What the task requires. Would you write out every entry exactly, but without the pictures?

(Stored records)
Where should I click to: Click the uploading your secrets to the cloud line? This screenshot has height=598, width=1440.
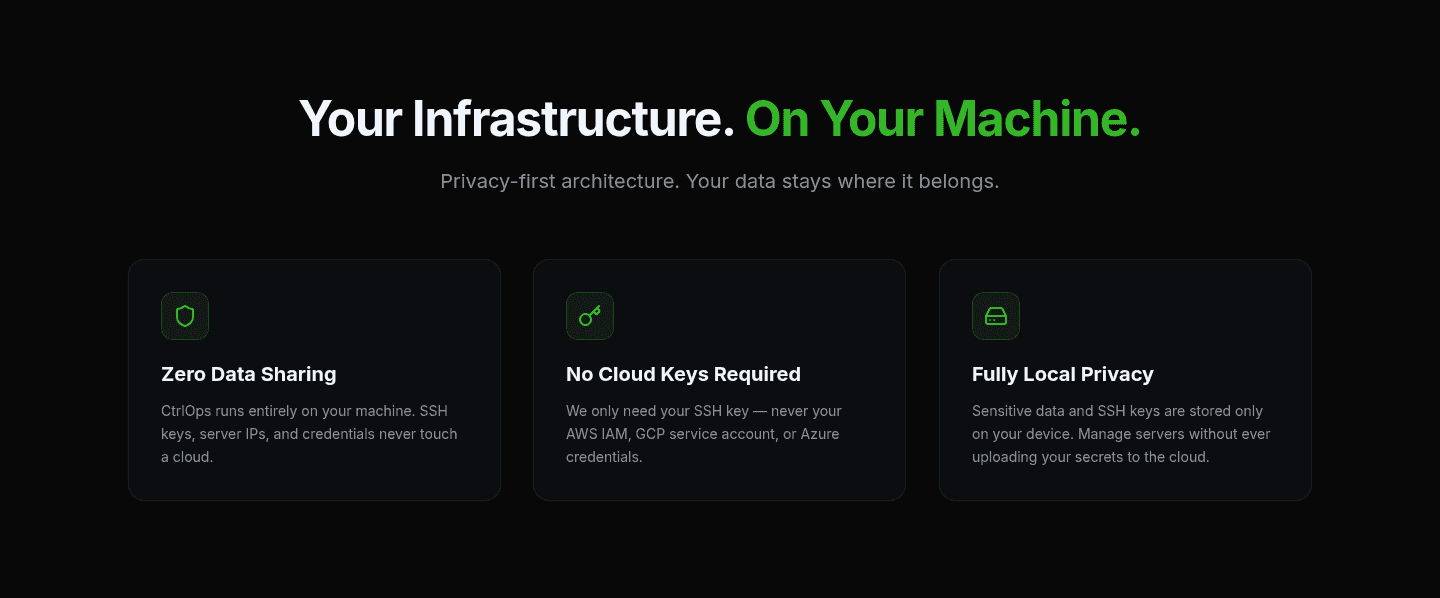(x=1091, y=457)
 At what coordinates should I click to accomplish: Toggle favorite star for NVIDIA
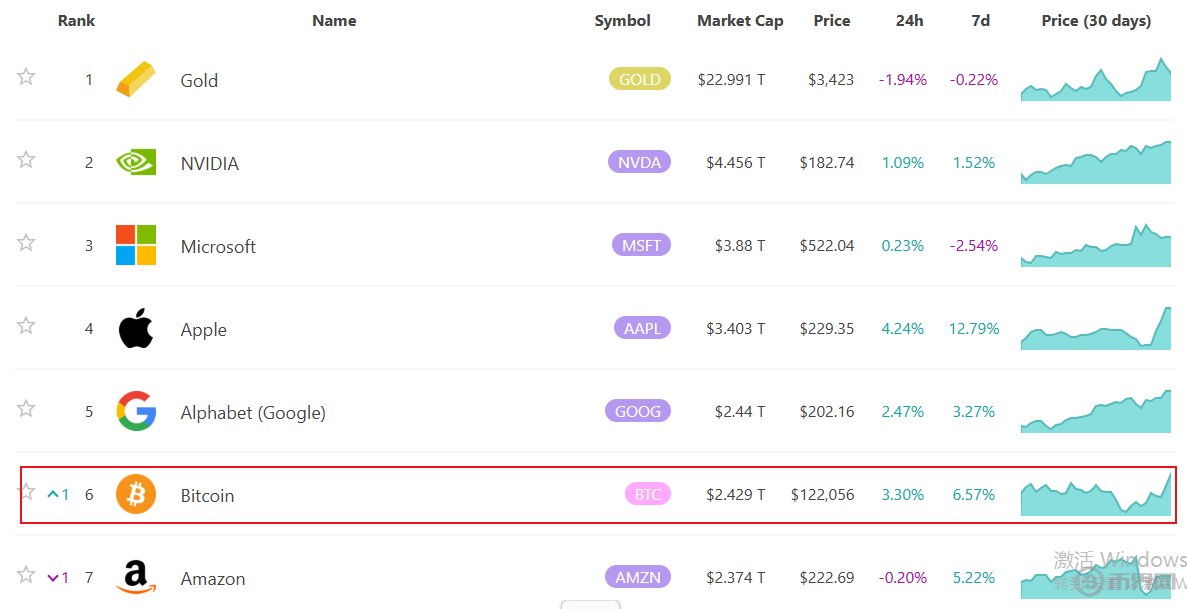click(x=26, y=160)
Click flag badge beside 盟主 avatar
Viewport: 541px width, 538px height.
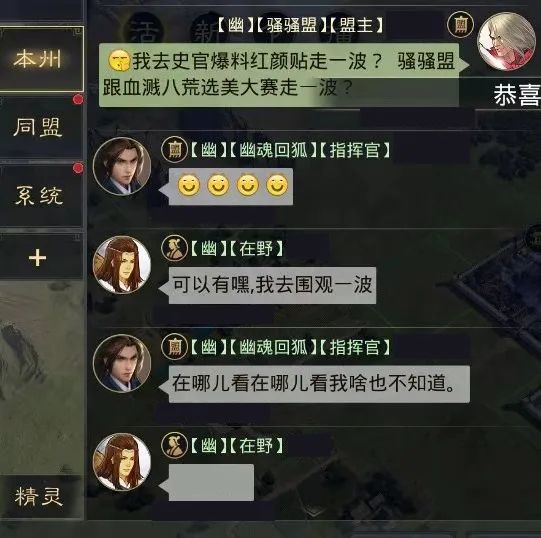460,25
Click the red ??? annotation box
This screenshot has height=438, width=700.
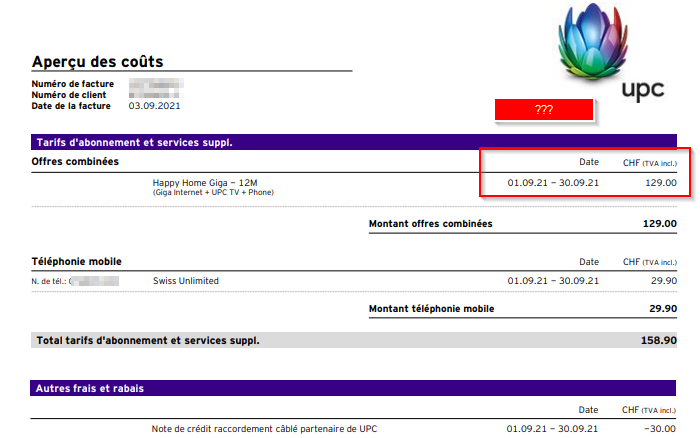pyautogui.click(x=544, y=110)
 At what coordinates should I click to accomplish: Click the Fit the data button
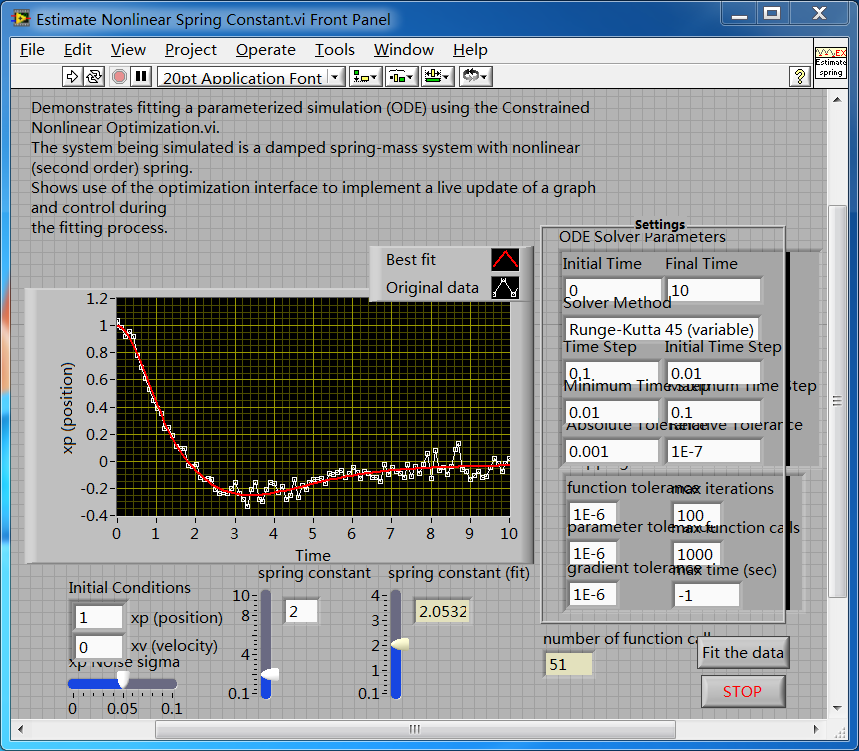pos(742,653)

Result for this task.
Where should I click to: Click the uploading your secrets to the cloud line? This screenshot has height=598, width=1440.
(x=1091, y=457)
 At what coordinates should I click to accomplish: Toggle favorite star for NVIDIA
click(x=26, y=160)
Click flag badge beside 盟主 avatar
Viewport: 541px width, 538px height.
460,25
Click the red ??? annotation box
This screenshot has height=438, width=700.
pyautogui.click(x=544, y=110)
 At what coordinates should I click to accomplish: Click the Fit the data button
pos(742,653)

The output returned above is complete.